Nos últimos 100 anos verificou-se uma melhoria marcadíssima na qualidade de tratamento das pessoas com diabetes, nomeadamente no que concerne à administração de insulina (o único tratamento para a diabetes tipo 1 e, igualmente, um tratamento para muitas das pessoas com diabetes tipo 2) ocorreu uma evolução significativa. Passaram a estar disponíveis sistemas de administração de insulina mais seguros, sem necessidade de desinfeção dos mesmos, alguns deles descartáveis e, num futuro próximo, com tecnologia de ponta. A própria insulina, hormona usada para terapêutica de substituição nos casos em que o pâncreas não a produz em quantidade suficiente, também evoluiu para modificações genéticas da molécula original: os chamados análogos de insulina (rápidos e lentos). Com os análogos lentos consegue-se manter níveis basais de insulina durante as 24 horas do dia e com os análogos rápidos consegue-se uma maior aproximação àquela que seria a resposta fisiológica à ingestão de alimentos, se o pâncreas ainda produzisse a insulina necessária.
Estas pessoas precisam de um cuidado extra na época gripal?

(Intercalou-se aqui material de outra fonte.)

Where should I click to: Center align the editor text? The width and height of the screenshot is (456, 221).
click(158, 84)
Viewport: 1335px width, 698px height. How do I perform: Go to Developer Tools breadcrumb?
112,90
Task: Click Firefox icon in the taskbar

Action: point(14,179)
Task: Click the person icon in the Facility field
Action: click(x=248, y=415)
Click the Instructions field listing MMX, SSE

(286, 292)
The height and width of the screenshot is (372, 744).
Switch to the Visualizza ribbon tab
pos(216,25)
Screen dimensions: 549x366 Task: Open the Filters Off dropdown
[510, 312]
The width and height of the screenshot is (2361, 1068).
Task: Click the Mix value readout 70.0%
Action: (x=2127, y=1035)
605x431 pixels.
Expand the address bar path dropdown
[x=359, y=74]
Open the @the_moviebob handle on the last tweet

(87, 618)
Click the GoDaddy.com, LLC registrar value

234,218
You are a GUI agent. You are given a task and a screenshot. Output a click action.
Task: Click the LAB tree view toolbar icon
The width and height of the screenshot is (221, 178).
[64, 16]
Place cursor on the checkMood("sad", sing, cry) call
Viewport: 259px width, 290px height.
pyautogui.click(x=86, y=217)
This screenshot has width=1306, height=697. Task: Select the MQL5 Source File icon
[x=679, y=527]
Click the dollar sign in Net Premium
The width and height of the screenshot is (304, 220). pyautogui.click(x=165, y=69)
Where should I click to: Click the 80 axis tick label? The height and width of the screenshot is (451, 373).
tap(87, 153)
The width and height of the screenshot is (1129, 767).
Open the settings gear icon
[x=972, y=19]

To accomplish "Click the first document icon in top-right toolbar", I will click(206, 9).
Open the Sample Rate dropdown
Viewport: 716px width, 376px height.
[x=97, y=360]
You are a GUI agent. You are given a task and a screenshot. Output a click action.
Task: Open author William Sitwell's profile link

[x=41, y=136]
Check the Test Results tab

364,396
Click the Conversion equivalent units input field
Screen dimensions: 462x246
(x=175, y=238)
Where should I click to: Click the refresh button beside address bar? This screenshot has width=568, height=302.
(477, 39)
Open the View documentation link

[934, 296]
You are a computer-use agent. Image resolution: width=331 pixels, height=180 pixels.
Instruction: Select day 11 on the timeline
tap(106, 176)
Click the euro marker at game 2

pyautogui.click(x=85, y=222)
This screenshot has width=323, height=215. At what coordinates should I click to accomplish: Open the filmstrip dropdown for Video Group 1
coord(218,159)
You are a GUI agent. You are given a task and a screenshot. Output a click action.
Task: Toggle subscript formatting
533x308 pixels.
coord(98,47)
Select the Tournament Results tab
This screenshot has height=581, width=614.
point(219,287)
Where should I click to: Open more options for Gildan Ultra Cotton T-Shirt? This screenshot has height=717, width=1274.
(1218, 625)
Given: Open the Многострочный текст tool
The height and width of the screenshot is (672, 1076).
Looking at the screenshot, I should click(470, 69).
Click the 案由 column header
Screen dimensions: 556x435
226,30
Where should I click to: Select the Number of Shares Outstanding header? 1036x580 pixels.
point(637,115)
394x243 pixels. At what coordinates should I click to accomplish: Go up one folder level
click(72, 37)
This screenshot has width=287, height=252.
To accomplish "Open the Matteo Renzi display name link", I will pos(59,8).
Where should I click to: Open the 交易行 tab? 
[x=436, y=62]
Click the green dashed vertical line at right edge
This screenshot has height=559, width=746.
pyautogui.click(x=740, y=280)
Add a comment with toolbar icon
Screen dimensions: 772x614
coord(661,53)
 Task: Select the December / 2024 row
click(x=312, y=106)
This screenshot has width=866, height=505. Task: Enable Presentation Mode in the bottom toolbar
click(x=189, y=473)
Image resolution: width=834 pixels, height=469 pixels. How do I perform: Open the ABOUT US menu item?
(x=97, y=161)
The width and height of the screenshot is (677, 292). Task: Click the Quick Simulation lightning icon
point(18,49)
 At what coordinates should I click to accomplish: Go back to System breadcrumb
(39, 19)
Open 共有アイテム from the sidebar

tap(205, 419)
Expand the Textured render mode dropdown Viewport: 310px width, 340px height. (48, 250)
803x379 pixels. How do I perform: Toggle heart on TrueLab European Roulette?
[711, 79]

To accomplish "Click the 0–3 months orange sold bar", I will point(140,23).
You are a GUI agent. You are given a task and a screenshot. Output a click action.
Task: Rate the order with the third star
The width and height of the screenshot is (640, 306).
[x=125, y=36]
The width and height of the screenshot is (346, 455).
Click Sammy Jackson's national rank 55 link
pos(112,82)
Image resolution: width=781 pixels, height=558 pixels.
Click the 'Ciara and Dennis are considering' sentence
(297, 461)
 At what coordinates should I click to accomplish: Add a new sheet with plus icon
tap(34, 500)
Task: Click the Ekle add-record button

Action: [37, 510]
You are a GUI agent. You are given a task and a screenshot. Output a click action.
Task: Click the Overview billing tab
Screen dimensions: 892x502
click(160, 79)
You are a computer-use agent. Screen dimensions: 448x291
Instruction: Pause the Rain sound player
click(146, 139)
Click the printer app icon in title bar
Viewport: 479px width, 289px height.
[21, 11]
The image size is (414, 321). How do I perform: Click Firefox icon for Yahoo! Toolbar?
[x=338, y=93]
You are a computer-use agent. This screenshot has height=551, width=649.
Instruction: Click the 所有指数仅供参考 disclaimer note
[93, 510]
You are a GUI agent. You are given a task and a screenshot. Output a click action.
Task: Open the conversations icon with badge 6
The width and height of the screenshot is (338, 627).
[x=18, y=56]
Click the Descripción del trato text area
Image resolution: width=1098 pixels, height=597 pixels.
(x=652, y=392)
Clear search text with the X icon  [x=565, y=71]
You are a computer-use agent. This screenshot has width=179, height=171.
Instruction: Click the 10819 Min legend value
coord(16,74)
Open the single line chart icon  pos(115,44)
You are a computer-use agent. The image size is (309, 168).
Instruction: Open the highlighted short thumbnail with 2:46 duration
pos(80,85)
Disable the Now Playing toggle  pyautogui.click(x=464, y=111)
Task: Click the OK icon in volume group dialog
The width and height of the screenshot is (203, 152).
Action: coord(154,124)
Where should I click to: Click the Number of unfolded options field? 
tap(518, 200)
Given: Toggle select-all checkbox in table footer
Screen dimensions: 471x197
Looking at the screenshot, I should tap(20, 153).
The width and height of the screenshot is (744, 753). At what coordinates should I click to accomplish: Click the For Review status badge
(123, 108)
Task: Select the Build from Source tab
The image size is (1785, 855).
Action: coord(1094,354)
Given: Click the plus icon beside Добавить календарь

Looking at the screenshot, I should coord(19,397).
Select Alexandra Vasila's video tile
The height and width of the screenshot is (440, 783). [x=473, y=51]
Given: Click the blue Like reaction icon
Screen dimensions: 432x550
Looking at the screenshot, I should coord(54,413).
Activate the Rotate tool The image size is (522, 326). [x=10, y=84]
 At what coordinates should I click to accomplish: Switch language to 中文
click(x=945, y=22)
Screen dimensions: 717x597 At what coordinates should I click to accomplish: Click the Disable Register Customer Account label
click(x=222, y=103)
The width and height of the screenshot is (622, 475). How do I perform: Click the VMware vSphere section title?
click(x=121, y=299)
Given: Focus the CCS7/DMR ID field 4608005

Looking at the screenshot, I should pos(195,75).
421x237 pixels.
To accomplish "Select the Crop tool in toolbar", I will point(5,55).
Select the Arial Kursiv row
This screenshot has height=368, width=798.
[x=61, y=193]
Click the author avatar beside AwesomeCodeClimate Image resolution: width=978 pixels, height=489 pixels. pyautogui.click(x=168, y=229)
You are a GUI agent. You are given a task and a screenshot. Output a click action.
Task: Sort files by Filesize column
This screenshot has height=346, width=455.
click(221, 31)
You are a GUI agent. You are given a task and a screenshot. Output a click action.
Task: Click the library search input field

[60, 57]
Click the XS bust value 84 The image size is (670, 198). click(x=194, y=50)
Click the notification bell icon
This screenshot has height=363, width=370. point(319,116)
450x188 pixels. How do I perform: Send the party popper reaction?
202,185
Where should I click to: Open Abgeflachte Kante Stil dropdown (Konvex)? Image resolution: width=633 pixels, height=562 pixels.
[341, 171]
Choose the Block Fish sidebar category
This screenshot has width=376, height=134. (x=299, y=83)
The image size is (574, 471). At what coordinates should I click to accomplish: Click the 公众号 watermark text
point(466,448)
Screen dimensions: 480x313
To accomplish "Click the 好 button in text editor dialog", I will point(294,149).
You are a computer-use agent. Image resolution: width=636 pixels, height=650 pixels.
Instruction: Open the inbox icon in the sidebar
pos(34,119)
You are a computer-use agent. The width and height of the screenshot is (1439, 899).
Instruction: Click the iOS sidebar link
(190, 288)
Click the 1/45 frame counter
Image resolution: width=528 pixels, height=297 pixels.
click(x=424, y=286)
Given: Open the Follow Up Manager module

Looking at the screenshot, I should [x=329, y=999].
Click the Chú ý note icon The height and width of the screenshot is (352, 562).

As pessoas com diabetes de qualquer tipo apresentam uma menor capacidade imunológica, nomeadamente no combate às infeções virais. Verificou-se isso com a situação de Covid-19 e já era reconhecido, há muito tempo, para a infeção pelo vírus da gripe. Embora a melhoria no controlo da diabetes diminua o risco, as pessoas com diabetes têm uma maior probabilidade de desenvolver formas graves. Este risco acrescido sustenta o aconselhamento para que as pessoas com diabetes devam efetuar a vacina antigripal todos os anos.